Instrumental by U2

from the album The Unforgettable Fire
- Released: 1 October 1984
- Genre: Ambient
- Length: 2:12
- Label: Island
- Composer: U2
- Producers: Brian Eno; Daniel Lanois;

= 4th of July (instrumental) =

"4th of July" is an instrumental by Irish rock band U2, and is the sixth track from their 1984 album, The Unforgettable Fire. The track is an ambient instrumental track that was spontaneously improvised by bassist Adam Clayton and guitarist the Edge while producers Brian Eno and Daniel Lanois recorded, unbeknownst to the band. It has never been performed live, although Clayton did play it as a warm-up during a soundcheck before U2's concert in San Jose on 20 April 2001.

==Description==
"4th of July" came about almost entirely through a moment of inspiration from Eno through capturing a moment. At the end of a studio session, Eno overheard Adam Clayton doodling on a simple bass figure, with guitarist The Edge joining in and improvising a few bottleneck guitar ideas over the top of Clayton's bass. Eno liked what he was hearing, so unbeknownst to both of them, he recorded it ad hoc as it was being played, straight to two-track 1/4-inch master tape - and that was the instrumental finished, with no possibility of redoing parts of it later. Eno added further treatments on Edge's guitar sound whilst recording, resulting in keyboard-like sounds even though there are two instruments playing throughout. Eventually, the piece would be forgotten about until it was unearthed at the end of the sessions, and Bono insisted on its inclusion on The Unforgettable Fire. A two-minute excerpt of the 10-minute-long improvisation was included.
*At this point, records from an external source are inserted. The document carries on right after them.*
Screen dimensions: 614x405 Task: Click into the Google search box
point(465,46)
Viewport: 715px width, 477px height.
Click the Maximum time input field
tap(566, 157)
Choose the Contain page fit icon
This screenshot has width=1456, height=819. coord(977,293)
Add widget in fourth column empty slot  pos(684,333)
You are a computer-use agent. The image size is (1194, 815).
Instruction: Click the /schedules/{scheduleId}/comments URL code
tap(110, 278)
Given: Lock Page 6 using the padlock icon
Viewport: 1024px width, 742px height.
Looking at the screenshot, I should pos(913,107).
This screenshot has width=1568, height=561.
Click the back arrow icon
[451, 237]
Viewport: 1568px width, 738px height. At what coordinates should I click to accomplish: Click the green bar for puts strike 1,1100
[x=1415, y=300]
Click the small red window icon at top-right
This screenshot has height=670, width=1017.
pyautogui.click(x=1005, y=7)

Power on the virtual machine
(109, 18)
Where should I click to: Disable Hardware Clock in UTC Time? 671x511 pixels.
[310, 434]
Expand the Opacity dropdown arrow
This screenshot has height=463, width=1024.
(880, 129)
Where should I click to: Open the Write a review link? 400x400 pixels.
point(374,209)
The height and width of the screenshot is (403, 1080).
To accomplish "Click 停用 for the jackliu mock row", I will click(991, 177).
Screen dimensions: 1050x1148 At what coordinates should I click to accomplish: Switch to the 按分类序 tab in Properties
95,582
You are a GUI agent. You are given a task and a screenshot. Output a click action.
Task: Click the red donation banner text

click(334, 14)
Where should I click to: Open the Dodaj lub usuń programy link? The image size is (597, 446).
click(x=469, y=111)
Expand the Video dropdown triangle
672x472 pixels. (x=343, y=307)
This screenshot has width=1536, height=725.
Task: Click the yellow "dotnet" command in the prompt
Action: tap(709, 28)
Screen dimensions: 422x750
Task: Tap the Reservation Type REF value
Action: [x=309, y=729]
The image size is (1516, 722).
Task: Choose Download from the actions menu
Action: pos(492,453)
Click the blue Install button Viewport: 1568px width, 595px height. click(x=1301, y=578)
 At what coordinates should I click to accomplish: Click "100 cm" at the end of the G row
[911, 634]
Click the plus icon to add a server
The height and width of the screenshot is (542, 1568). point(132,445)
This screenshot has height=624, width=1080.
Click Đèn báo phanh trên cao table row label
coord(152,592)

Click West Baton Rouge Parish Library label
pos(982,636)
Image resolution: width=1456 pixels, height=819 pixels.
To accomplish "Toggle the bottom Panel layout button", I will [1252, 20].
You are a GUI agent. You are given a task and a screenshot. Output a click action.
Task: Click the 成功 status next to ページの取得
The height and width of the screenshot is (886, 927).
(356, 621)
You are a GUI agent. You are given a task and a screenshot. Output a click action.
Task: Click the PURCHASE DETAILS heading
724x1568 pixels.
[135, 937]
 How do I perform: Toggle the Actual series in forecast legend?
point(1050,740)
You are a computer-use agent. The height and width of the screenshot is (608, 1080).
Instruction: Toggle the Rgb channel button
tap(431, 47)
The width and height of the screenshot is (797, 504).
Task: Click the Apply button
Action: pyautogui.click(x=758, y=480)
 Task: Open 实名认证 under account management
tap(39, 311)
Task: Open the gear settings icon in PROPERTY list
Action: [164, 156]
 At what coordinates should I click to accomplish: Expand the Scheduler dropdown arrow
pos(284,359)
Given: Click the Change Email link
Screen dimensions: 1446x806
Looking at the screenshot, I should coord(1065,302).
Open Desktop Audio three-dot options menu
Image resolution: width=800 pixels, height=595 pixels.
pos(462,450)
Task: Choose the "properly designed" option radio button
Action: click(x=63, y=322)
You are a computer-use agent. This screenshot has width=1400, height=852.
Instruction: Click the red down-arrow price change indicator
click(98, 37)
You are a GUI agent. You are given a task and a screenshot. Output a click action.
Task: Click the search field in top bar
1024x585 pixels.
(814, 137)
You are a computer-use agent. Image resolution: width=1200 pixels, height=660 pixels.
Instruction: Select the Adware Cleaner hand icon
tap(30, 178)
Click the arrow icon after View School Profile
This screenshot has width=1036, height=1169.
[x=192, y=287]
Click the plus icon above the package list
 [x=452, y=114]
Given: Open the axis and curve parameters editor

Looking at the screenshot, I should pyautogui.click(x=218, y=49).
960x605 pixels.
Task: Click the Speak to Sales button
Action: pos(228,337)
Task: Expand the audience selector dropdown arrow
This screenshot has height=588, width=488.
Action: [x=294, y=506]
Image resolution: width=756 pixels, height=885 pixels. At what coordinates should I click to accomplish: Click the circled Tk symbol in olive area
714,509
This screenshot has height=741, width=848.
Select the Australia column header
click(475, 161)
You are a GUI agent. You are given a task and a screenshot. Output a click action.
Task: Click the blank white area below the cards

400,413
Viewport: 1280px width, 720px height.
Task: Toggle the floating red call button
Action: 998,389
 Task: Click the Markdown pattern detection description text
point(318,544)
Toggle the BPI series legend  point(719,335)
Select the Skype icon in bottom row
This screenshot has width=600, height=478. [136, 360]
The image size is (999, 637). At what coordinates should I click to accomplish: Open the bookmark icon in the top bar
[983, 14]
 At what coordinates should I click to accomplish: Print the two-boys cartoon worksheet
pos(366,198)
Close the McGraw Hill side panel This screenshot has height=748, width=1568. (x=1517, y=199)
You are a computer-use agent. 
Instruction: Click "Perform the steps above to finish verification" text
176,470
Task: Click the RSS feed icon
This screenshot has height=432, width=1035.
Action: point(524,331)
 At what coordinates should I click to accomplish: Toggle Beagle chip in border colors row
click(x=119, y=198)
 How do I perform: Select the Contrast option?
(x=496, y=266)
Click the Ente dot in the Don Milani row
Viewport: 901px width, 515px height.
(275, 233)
U2 called it "4th of July" to commemorate the birth of Edge's daughter and Bono's godchild, Hollie, who was born during the album sessions on 4 July 1984.

It is the only instrumental on a regular full-length U2 album (not including Passengers). It was frequently used as the last piece of music played before U2 took the stage during the Unforgettable Fire Tour. It regularly played on Music Choice's "Sounds of the Seasons" channel when playing patriotic music in the days leading to (and during) Independence Day in the United States, which falls on 4 July.